His friend had no idea what had happened after he’d sent Caleb the information on Kelly’s adoption and her real identity. Caleb hadn’t told him anything. “No. I don’t really think I did.”

“Fuck, so she’s still going to cause trouble for you? I mean, about…” Wes trailed off, obviously hesitant to say it out loud.

Caleb had always been hesitant to say it out loud too. He’d told Wes more than he’d ever told anyone—and only because he’d been drunk one night shortly after it happened. He’d been so torn up about it back then that some of the story had spilled out. Wes didn’t know everything, but he knew enough to know there could be trouble. “No. She’s not. Her mother died last week, so there won’t be retaliation from that direction either. I think it’s just…over.”

“So why did she do this whole thing if she was just going to drop it?”

Caleb knew the answer to that. Kelly had told him herself. “She’s trying to let go. She says…” He couldn’t finish the sentence.

Wes waited for a long moment but then finally prompted, “She says what?”

“She says she fell in love with me. For real.”

He heard Wes’s quick intake of air. “Seriously? Do you think she means it?”

“Yeah.”

“Well, then, that’s good, isn’t it?”

Caleb gave a dry little laugh. “Why is it good?”

“Because you love her too, don’t you?”

Of course he loved her. As far as he could tell, he would love her until he died. “But that doesn’t change anything. She still used me. I still used her.” Caleb cleared his throat, still feeling the knot of dark guilt that just wouldn’t go away. “And I still knew what happened to her father and did nothing. How can she not continue to resent me for that? Neither of us has ever been in a healthy relationship, so even without all of the other stuff, the likelihood of making something work is slim. None of that is going to go away.”

“So it doesn’t go away. That doesn’t mean there’s nothing left at all. Does it?”

Caleb didn’t answer, but the question hit him strangely. Like it shocked something awake in his mind that had been in a coma before.

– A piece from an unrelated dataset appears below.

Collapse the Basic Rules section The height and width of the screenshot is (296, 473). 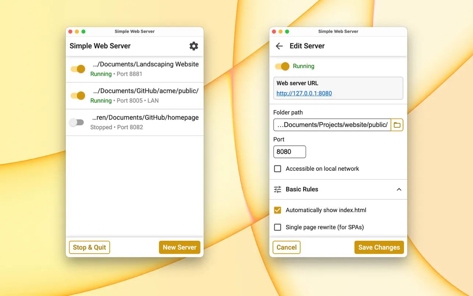coord(399,189)
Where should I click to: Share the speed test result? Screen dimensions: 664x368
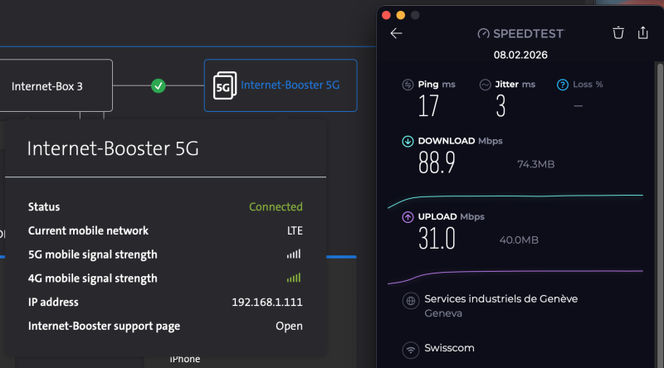[643, 33]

There is always more than one choice, Kelly had said. They weren’t living in a Greek tragedy where their lives were fated from the beginning. She’d said something like that too.

“Caleb?” Wes said, sounding worried. “If I screwed this up for you, I’m really going to hate myself.”

“It wasn’t you. It was never you. It was always me.” Caleb was muttering, speaking mostly to himself.

Wes evidently didn’t realize this because he responded, “Well, then, I guess that means you can fix it. If you want.”

“Yeah,” Caleb said, his breath picking up and an excitement building in his body he hadn’t felt since Kelly had walked out of this office two weeks ago. “Yeah. Maybe I can.”

There was always more than one decision he could make. He’d been ignoring one possibility since it never would have been on his radar before.

Three months ago he never would have dreamed of doing it. He would have done everything in his power to stop it from happening.

But now he realized he could do it. He wanted to do it.

It was the only thing that could possibly change the end of this story they were living.

The following afternoon he’d done everything he needed to do, and he was waiting with Ralph in the park.

The same park where he’d met Kelly on that very first day.

He was ten minutes early, and he’d worked himself up into an emotional fervor, waiting and hoping and praying she hadn’t changed her mind in the last two weeks.